Monday, May 02, 2016

We the Living Must Remember

Kudos, to Jeff Jacoby for his thoughtful editorial in the May 1, 2016 Boston Sunday Globe (linked below) entitled "The End of Holocaust Remembrance." There has been no other event in my historical memory that has had more of an impact on me than the Holocaust. The near annihilation of the Jewish people hit me hard as a Jewish child of 10 years old when I watched my first documentary about it as a prelude to a movie in a local movie theater in Framingham.

The sight of human remains pilled like refuse one on top of the other so that those Allies who liberated the camps could do so quickly with bulldozers lest the stench and disease dead bodies could spread would threaten the living was more than a 10 year old child could bear. I became literally nauseated and nearly threw up especially because I, a Jew, was looking at something that could have befallen me. On some level I knew that one of those bodies could have been my relatives had they not had the foresight to leave Eastern Europe for America at the turn of the 20th century. The Russian pogroms against the Jews of the late 19th century from which they fled in a strange way saved my grandparents from an even worse fate that would have befallen them forty years later.

A relative visited Yad Vashem Memorial in Israel and looked up the statistics of my grandparents' small village of Shepatovka, Ukraine from where they emigrated. 50,000 souls perished there. Luckily they were not among them but they surely could have been.

There is no other single event in history that did more to shape my liberal left of center politics than the Shoa as later after considerable thought I knew the extremist right wing spelled fascist inhumanity. I discerned then the difference between leftist politics and those of the right.
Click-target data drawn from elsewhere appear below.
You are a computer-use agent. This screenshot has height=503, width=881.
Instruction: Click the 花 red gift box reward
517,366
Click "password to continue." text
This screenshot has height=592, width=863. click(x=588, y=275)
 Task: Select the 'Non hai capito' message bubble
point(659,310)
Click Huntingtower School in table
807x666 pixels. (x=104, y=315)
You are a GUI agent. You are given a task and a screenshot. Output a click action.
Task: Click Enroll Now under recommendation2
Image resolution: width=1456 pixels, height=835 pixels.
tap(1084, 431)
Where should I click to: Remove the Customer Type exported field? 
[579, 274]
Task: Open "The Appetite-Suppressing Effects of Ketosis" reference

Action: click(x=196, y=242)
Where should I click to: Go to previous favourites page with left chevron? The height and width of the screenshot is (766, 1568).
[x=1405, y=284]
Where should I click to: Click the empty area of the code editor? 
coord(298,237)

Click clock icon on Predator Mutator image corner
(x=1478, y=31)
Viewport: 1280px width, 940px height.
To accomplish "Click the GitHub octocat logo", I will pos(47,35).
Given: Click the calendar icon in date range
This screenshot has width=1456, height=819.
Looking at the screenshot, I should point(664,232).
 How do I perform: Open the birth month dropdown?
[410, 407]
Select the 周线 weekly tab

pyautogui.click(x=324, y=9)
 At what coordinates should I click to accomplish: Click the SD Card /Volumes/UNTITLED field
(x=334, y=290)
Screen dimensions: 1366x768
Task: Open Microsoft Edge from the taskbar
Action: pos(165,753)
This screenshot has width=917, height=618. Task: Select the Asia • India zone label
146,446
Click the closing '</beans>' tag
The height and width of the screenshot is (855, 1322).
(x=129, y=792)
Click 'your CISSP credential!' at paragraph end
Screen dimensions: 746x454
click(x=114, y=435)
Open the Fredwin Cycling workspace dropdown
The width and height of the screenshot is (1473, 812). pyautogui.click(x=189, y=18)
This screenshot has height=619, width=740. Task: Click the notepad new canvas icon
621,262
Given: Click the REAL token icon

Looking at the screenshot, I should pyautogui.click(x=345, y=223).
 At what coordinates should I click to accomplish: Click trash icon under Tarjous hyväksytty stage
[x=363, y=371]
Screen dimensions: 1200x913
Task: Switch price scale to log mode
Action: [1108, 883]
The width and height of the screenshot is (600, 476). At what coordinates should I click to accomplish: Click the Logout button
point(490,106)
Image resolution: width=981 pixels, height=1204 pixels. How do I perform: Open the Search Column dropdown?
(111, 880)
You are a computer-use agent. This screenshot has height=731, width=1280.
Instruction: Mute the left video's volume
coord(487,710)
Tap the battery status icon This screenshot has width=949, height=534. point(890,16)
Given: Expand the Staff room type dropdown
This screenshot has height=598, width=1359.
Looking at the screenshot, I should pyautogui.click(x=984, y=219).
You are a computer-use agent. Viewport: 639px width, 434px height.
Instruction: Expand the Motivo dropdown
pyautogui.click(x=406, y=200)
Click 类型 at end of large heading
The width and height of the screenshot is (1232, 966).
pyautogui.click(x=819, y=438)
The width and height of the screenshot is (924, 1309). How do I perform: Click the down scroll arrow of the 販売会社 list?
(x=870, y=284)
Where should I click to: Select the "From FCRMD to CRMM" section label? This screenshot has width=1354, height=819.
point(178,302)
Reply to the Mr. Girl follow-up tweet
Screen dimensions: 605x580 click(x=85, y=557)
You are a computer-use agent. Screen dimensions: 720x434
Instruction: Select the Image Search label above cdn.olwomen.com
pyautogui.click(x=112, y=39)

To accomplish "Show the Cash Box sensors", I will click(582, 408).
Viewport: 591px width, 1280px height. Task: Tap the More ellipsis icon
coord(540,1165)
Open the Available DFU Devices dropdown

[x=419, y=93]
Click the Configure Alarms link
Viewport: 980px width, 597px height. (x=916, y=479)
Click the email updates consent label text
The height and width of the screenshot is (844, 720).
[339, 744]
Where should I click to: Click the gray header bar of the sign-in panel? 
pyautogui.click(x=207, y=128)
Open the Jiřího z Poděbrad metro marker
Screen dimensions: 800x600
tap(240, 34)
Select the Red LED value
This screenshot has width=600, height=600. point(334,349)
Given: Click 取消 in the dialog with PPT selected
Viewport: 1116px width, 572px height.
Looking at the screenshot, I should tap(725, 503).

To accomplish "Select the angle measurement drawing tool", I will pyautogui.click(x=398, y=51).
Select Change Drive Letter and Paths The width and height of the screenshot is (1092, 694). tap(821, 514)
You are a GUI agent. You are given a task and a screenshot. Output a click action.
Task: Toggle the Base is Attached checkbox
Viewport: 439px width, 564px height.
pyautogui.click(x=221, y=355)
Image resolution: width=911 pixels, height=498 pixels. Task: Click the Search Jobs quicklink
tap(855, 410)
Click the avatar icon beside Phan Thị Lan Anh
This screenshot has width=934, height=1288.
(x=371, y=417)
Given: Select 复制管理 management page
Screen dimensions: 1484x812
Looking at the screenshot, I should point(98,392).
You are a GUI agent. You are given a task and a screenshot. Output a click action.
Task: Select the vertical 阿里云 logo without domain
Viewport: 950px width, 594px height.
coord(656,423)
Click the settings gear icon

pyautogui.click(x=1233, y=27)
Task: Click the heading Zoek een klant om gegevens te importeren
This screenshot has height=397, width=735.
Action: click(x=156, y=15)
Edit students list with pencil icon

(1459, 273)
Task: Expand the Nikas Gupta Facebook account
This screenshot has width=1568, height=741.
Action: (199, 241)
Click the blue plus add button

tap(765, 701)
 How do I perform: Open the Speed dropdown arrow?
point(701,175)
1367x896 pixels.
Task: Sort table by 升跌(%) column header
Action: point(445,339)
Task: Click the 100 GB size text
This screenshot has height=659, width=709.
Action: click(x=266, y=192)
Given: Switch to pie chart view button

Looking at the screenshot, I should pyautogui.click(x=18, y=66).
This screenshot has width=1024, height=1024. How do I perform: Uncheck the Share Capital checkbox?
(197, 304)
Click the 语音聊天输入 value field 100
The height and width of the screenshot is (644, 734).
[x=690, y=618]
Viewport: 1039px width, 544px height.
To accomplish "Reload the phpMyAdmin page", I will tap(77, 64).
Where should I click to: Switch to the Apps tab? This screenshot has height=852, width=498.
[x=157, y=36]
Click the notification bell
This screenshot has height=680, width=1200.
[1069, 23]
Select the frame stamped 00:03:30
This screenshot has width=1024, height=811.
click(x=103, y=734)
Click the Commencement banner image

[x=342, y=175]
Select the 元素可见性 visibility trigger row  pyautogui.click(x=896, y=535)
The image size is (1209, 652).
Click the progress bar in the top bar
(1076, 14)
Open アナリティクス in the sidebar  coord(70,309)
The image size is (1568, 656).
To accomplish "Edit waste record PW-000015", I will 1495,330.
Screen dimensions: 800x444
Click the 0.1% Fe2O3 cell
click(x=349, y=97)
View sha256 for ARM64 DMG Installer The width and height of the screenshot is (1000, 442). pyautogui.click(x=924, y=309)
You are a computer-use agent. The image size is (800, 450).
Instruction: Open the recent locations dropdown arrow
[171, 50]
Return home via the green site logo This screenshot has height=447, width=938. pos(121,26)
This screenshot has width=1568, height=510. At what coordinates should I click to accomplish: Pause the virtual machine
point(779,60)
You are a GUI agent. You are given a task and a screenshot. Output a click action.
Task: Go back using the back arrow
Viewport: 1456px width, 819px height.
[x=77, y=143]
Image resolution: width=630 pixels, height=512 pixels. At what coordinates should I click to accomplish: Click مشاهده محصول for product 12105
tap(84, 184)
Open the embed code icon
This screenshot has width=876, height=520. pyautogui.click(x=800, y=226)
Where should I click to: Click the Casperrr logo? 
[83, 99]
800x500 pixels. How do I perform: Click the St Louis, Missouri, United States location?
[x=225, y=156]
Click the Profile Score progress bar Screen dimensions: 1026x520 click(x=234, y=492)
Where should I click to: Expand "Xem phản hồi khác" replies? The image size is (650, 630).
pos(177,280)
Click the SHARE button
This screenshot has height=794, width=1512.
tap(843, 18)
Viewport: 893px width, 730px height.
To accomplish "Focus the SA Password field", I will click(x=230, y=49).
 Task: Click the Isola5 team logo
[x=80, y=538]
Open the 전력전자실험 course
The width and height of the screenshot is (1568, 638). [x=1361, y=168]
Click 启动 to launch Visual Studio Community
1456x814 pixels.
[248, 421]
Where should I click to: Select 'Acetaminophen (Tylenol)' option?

It is hard, in view of our people's torturous history during that period for me to understand how anyone with a shred of humanity could attach themselves to that side of the political spectrum for which inhuman cruelty is its logical extension.

The Holocaust shaped who I am, what I believe, and shaped even what side of the political spectrum I was to sit. It is hard for me to see how any Jew can feel comfortable taking a seat on the American right with its racist saturated thought even prevalent today in one of our nation's major Parties and the cruel brutality of it in its extreme. For those of us who must and will remember until we ourselves die it is mandatory that we who can only account for what we do never forget our own people's experience at the hands of man's inhumanity to man lest it be repeated over and over again. We the living must tell of it through the ages, always to remember and never to forget.